## Task to complete
Restate the listing below word for word; no picture is to be carried over.

Data records Block Start

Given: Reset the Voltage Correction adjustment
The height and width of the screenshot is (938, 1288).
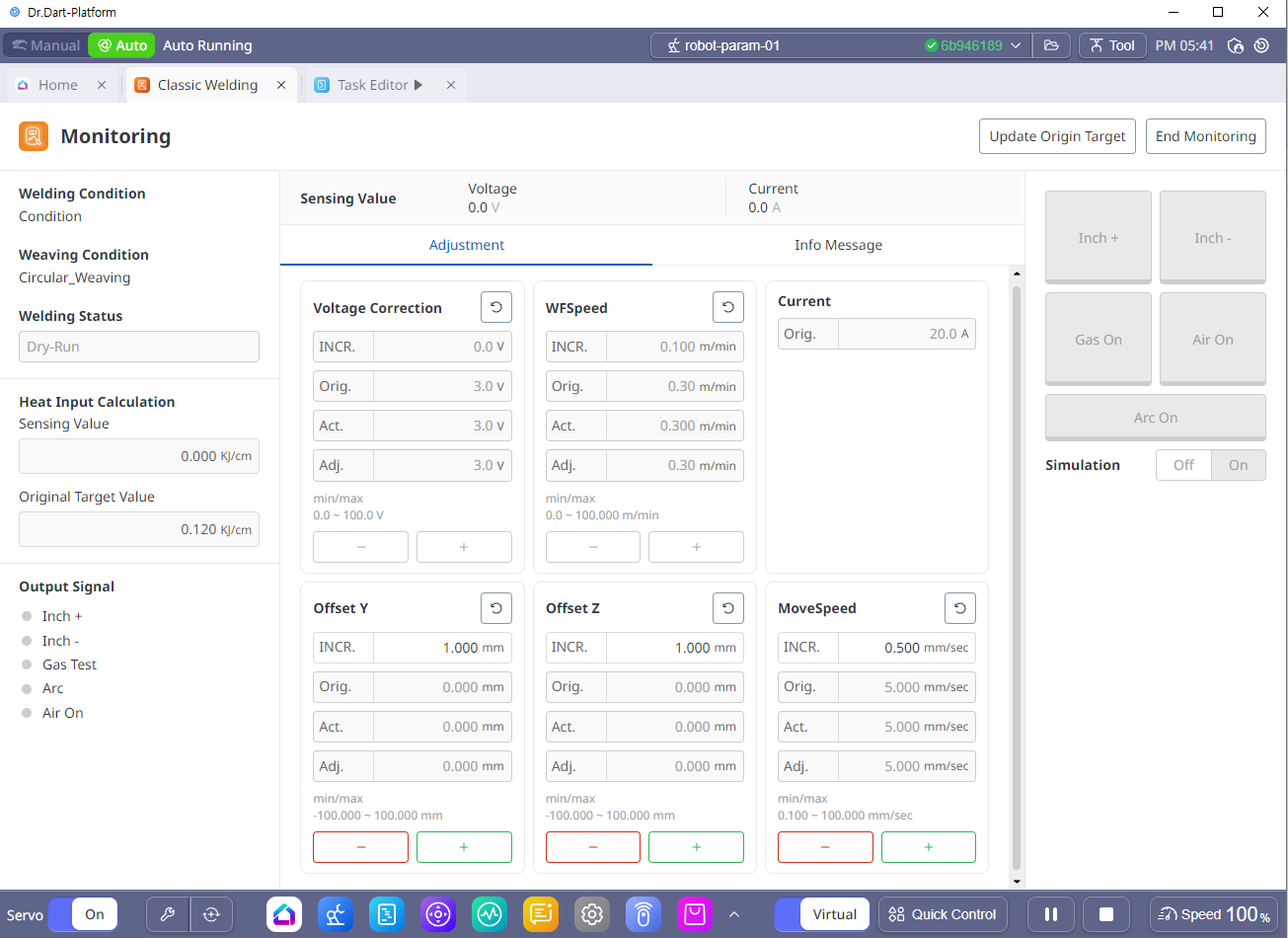Looking at the screenshot, I should [495, 308].
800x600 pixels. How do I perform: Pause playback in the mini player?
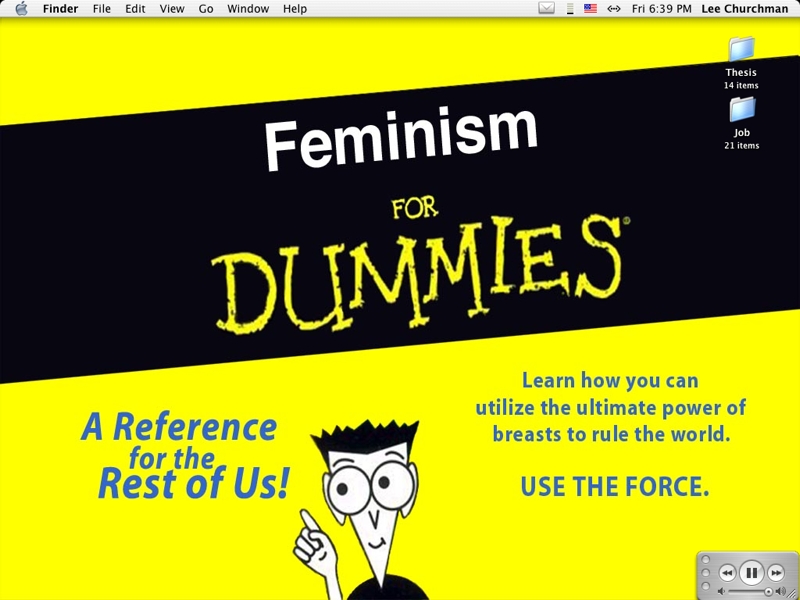coord(751,572)
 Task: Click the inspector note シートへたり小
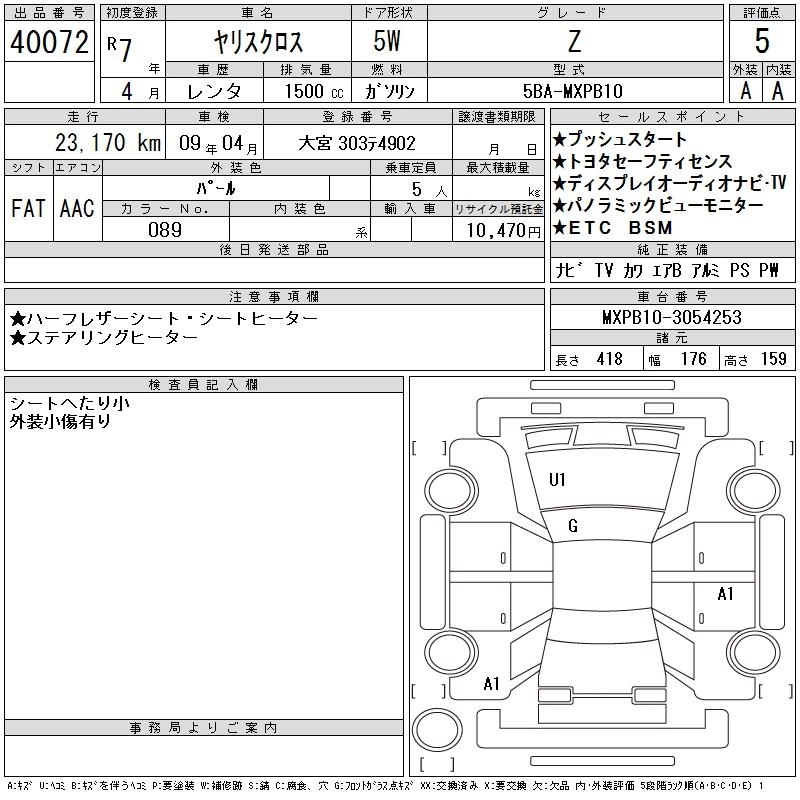pyautogui.click(x=69, y=403)
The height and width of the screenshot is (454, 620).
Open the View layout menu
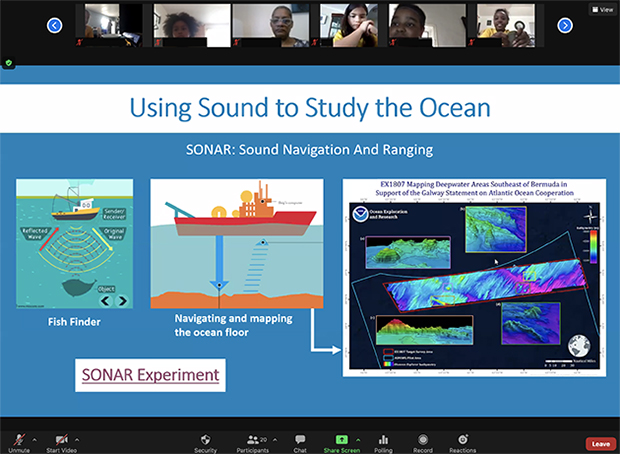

Data records Block End

## Task result
Given: Reset the Voltage Correction adjustment
The height and width of the screenshot is (938, 1288).
Looking at the screenshot, I should [495, 308].
800x600 pixels. How do I perform: Pause playback in the mini player?
coord(751,572)
 Task: Click the inspector note シートへたり小
pyautogui.click(x=69, y=403)
The height and width of the screenshot is (454, 620).
Open the View layout menu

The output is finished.